*WHAT TO PRODUCE*
Everything from the line containing "The image size is (390, 410)." through the line containing "the headline quote" should be repeated exactly, and nothing else from the data.

*DATA EXTRACT*
•••

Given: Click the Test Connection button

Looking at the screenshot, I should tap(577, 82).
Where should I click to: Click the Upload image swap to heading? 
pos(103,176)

•••

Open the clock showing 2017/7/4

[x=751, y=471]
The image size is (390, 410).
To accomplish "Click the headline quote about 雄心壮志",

•••

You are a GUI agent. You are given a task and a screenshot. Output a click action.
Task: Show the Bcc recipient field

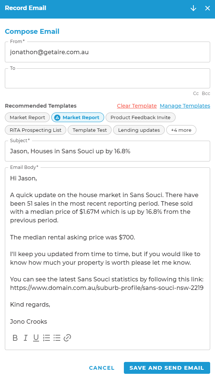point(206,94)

•••

*ANSWER TO THIS TASK*
The image size is (390, 410).
To accomplish "Click the headline quote about 雄心壮志",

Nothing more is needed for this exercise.